DATA TO USE |

══════════

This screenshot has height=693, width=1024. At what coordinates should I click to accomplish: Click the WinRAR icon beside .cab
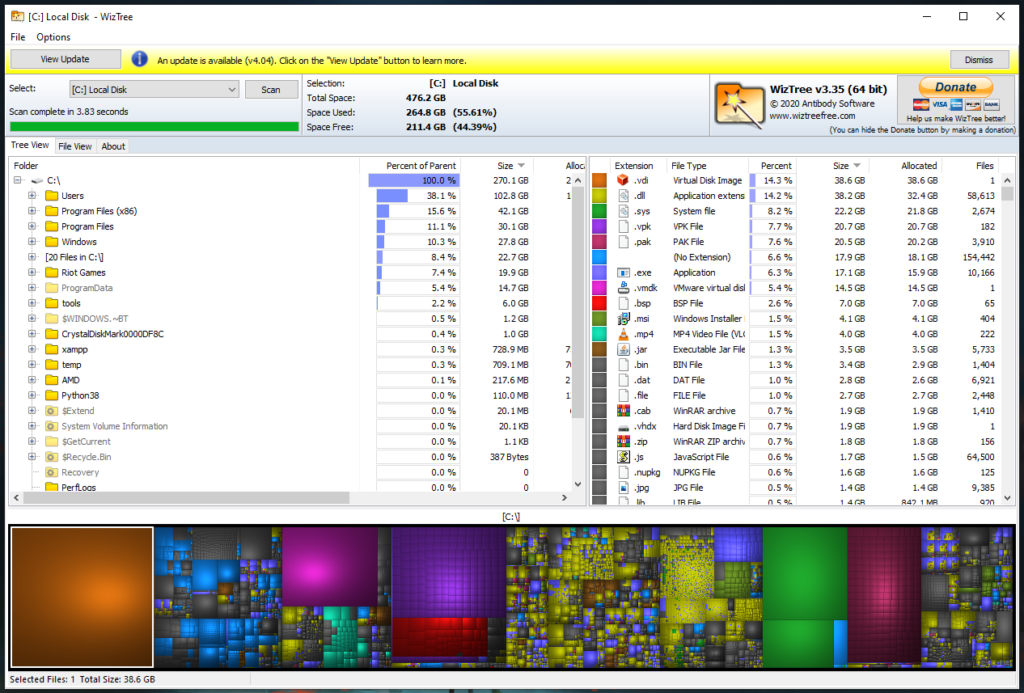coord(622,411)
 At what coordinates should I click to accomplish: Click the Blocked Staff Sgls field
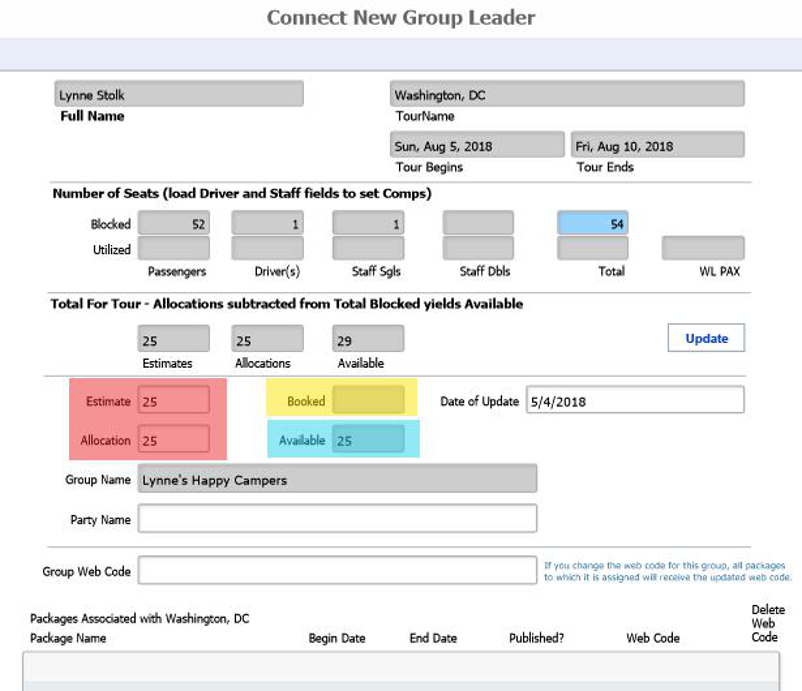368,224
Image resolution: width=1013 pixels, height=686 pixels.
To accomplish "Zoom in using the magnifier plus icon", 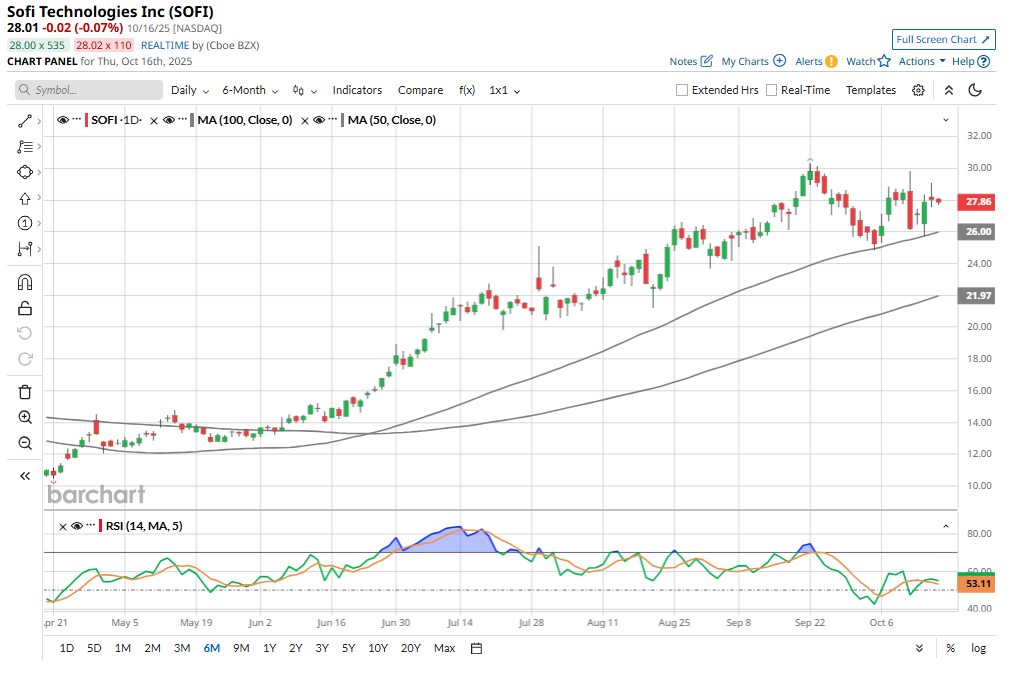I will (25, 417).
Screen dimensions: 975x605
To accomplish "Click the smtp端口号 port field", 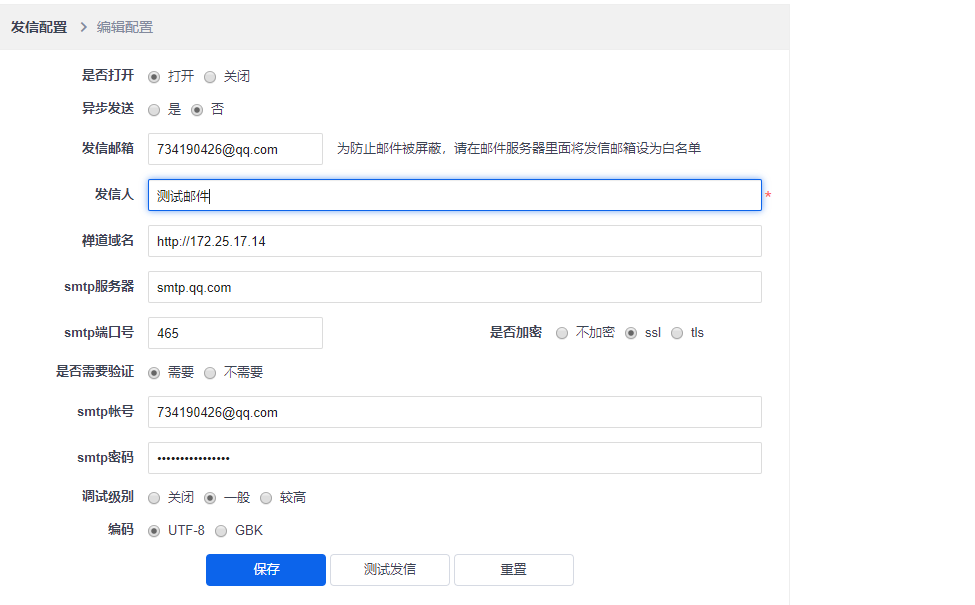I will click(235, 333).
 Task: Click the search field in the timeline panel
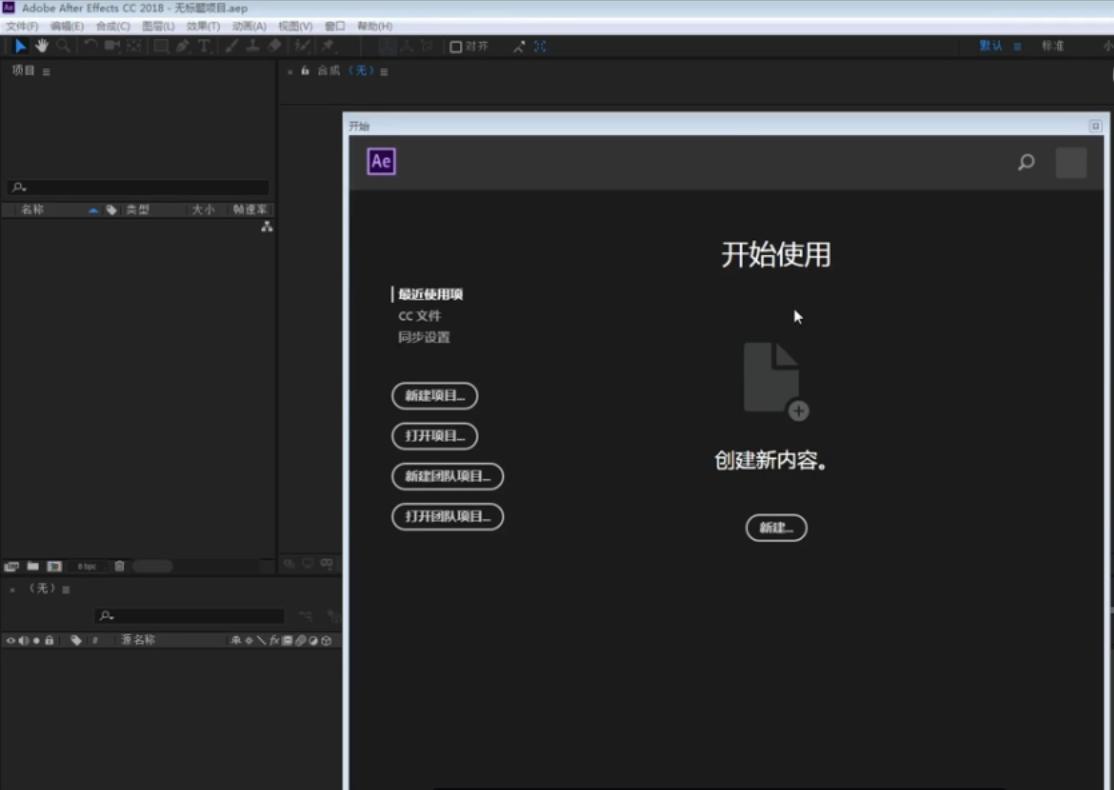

══════════

TASK TO COMPLETE |
Copy, word for word, the entries above from the first line to the line that holds "Image resolution: width=1013". Drop the pictures.

RESPONSE TO THE TASK |
This screenshot has height=693, width=1024. At what coordinates should I click to accomplish: Click the WinRAR icon beside .cab
coord(622,411)
 At what coordinates should I click to accomplish: Click the Blocked Staff Sgls field
368,224
Image resolution: width=1013 pixels, height=686 pixels.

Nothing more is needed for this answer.